The Royal College of Psychiatrists is the main professional organisation of psychiatrists in the United Kingdom, and is responsible for representing psychiatrists, for psychiatric research and for providing public information about mental health problems. The college provides advice to those responsible for training and certifying psychiatrists in the UK.

In addition to publishing many books and producing several journals, the college produces, for the public, information about mental health problems. Its offices are located at 21 Prescot Street in London, near Aldgate. The college's previous address was Belgrave Square.

History
The college has existed in various forms since 1841, having started as the Association of Medical Officers of Asylums and Hospitals for the Insane. In 1865 it became the Medico-Psychological Association. In 1926, the association received its royal charter, becoming the Royal Medico-Psychological Association. In 1971, a supplemental charter gave the association the name of the Royal College of Psychiatrists.

Membership
Several grades of membership are available:
 Members use the post-nominal letters MRCPsych.
 Affiliateship offers psychiatrists in the UK, who are not in training grades or substantive consultant posts, the opportunity of involvement with the college.
 Specialist associateship of the college is open to registered medical practitioners working in the United Kingdom and who meet certain criteria.
 Fellowship uses the post-nominal letters FRCPsych. Fellowship is awarded to a member who has made a significant and distinctive contribution to psychiatry. It is not normally awarded until the nominee has held the membership for a minimum of ten years. The process by which members are awarded Fellowship of the college is that they should be nominated, proposed and seconded by two members of the college.
 International associateship may be awarded to psychiatrists with five years' experience in psychiatry who do not hold the MRCPsych, but who hold a specialist qualification in psychiatry and who reside outside the UK.

Coat of arms
The coat of arms incorporates the traditional serpent-entwined Rod of Asclepius symbolic of medicine, and butterflies associated with Psyche. Previous to the grant of these arms, the Medico-Psychological Association had used a device showing the seated Psyche with butterfly's wings. The arms were originally granted to the Royal Medico-Psychological Association in 1926, and were confirmed to the college on its formation in 1971 by the College of Arms. They were also registered in Scotland by the Court of the Lord Lyon.

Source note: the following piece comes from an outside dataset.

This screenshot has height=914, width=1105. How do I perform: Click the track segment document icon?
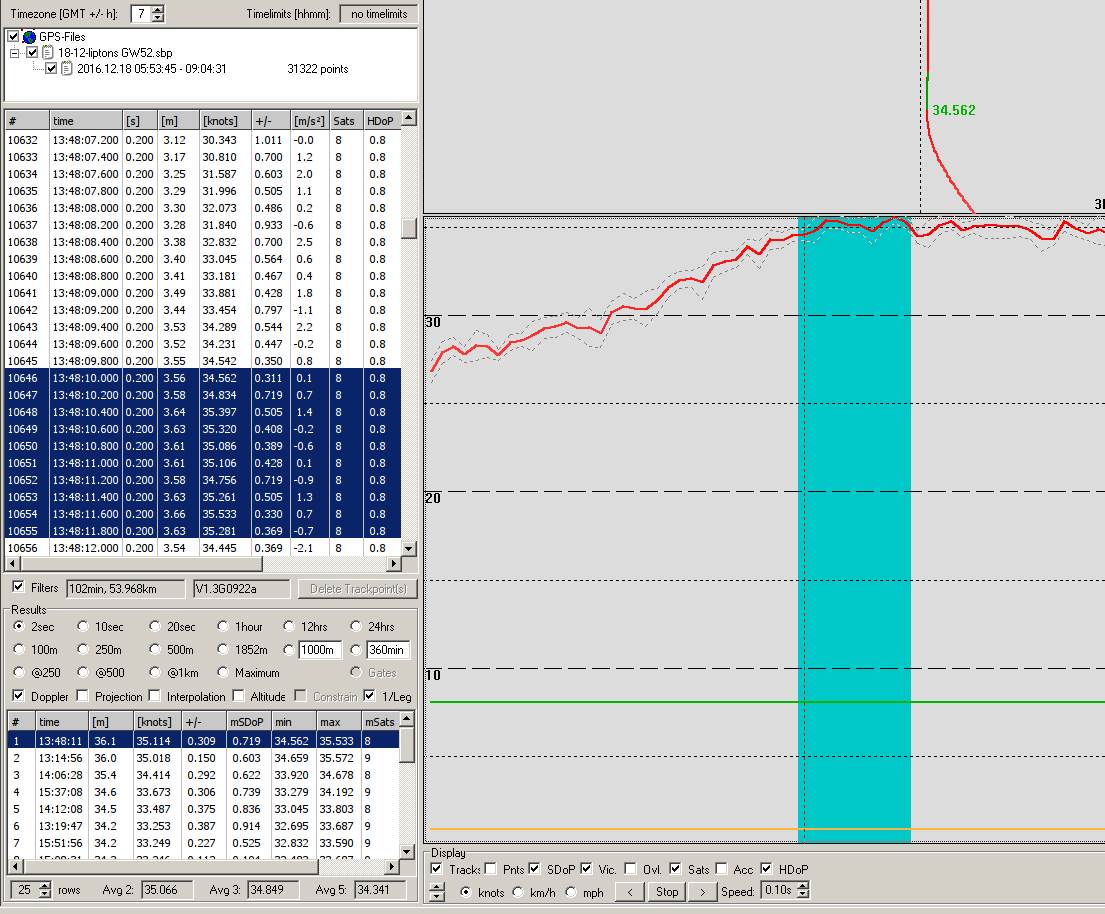coord(66,69)
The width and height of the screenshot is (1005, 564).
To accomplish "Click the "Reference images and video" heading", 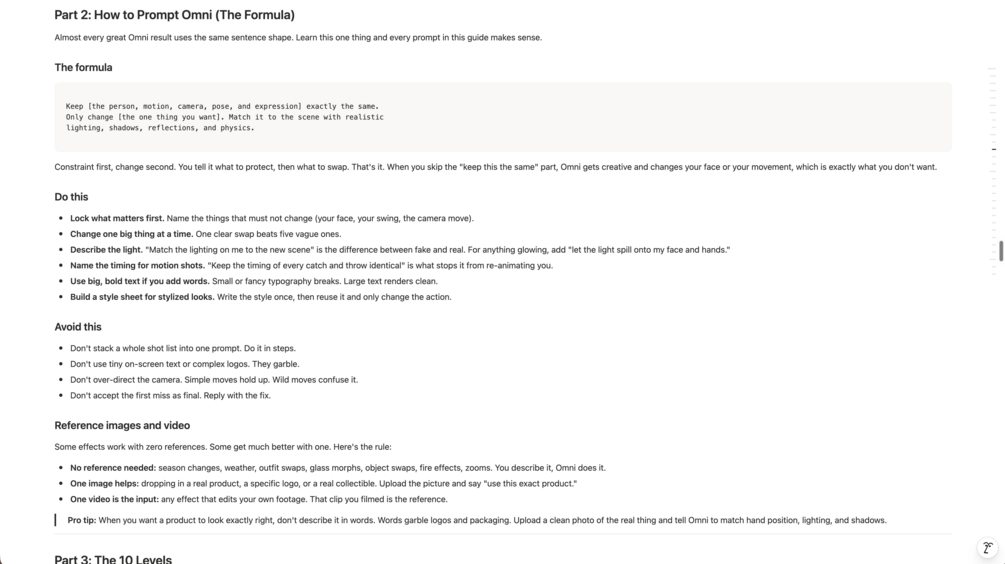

College Centre for Quality Improvement
The work of the College Centre for Quality Improvement (CCQI) has developed a role for clinicians and their professional bodies in raising standards. Its national initiatives engage directly with clinicians, managers and service users and support them to take responsibility for improving local mental health services. More than 90% of mental health services in the UK participate in the work of the CCQI.

Policy and campaigns
One of the college's principal aims is to influence and develop policy on areas that contribute to supporting better outcomes for people with mental illness. This is accomplished through the publication of policy briefings, data analysis (such as Mental Health Watch), as well as College Reports and Position Statements. This work encourages changes to government and stakeholder policy and clinical practice on a particular issue associated with psychiatry, as well as, providing professional advice to support RCPsych members in their work.

The college also runs campaigns, including Choose Psychiatry, which has helped increase the fill rate of posts from 78% in 2018 to 100% in 2020, as well as calling for parity in the funding of mental health services.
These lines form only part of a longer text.